Research/Report

Estimating Air Exchange Rates in Thousands of Elementary School Classrooms using Commercial CO2 Sensors and Machine Learning


Yirong Yuan, Masanao Yajima, Jinho Lee, Katherine H. Walsh, Brenden Tong, Lauren Main, Lauren Bolton, M. Patricia Fabian,

In this study, the authors introduce a scalable and cost-effective method to estimate classroom air exchange rates (AER) using end-of-day carbon dioxide (CO₂) data from commercial sensors. This method assumes well-mixed conditions and replicates the tracer gas technique, utilizing statistical machine learning and knowledge of classroom operations to automate AER calculations at the end of occupied periods.
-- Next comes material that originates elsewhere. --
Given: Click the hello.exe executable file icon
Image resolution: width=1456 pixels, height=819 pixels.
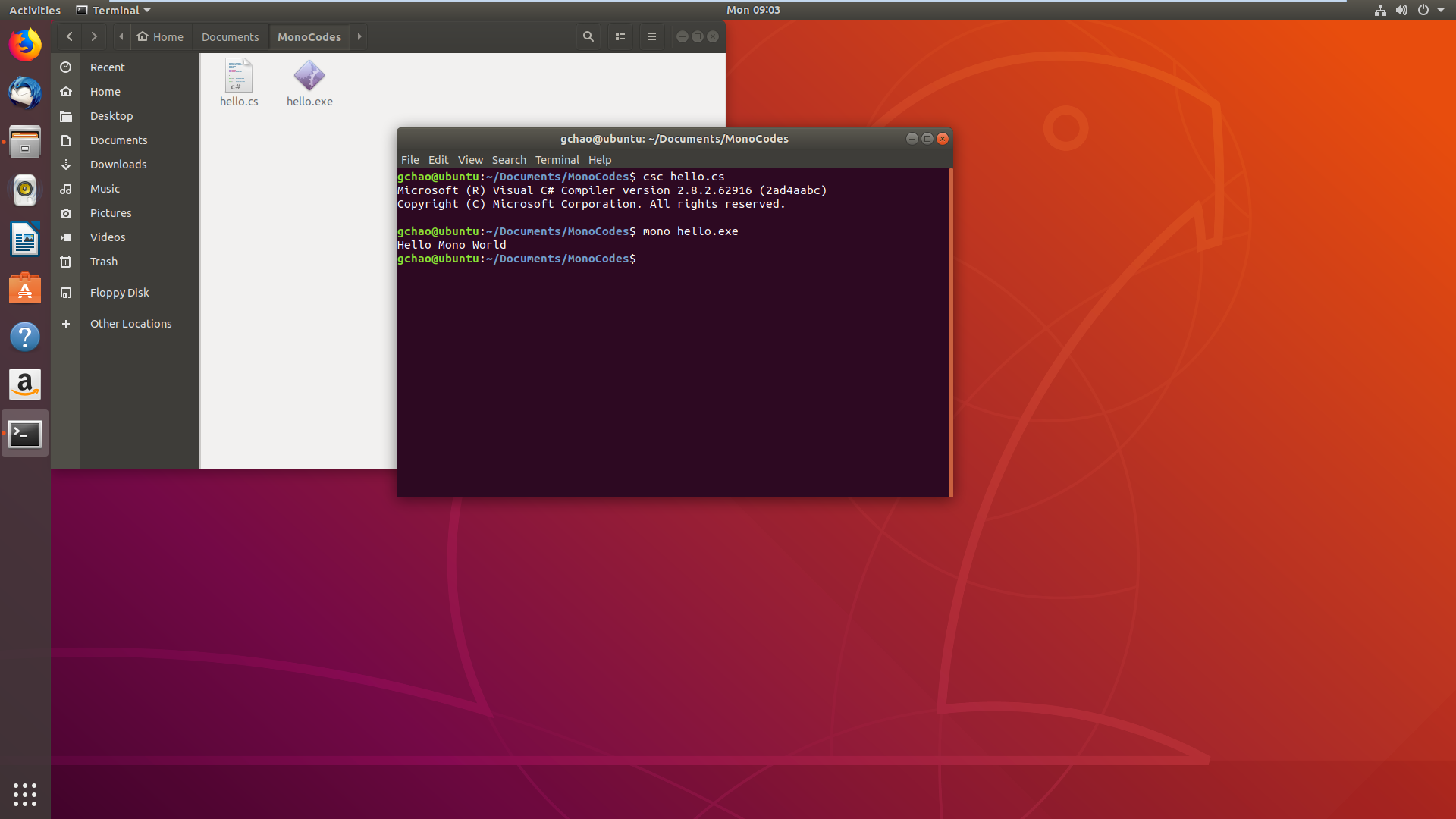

They analyzed data from 3206 sensors across 125 schools in a large urban school district in the Northeastern United States and identified 648,956 CO₂ decay curves over one school year. After applying data screening criteria, we calculated 323,776 AER values, with an average of 84 values (SD = 40) per classroom. The AER ranged from less than 0.1 to 64 h−1, with an average of 3.0 h−1 (SD = 2.9). The average AER in schools with central mechanical ventilation was 1.8 times higher than in schools without mechanical ventilation. The method is optimized for parallel and high-performance computing resources, allowing daily air exchange rate calculations for an entire classroom over a school year in a few seconds, an entire school in a few minutes, and a district in just a few hours. This represents the largest deployment of commercial CO₂ sensors in schools with publicly shared data. The AER calculation approach is scalable and efficient, automating the cleaning, selection, and processing of CO₂ data from commercial sensors, with methods and code that can be transferred to other schools collecting similar large-scale data.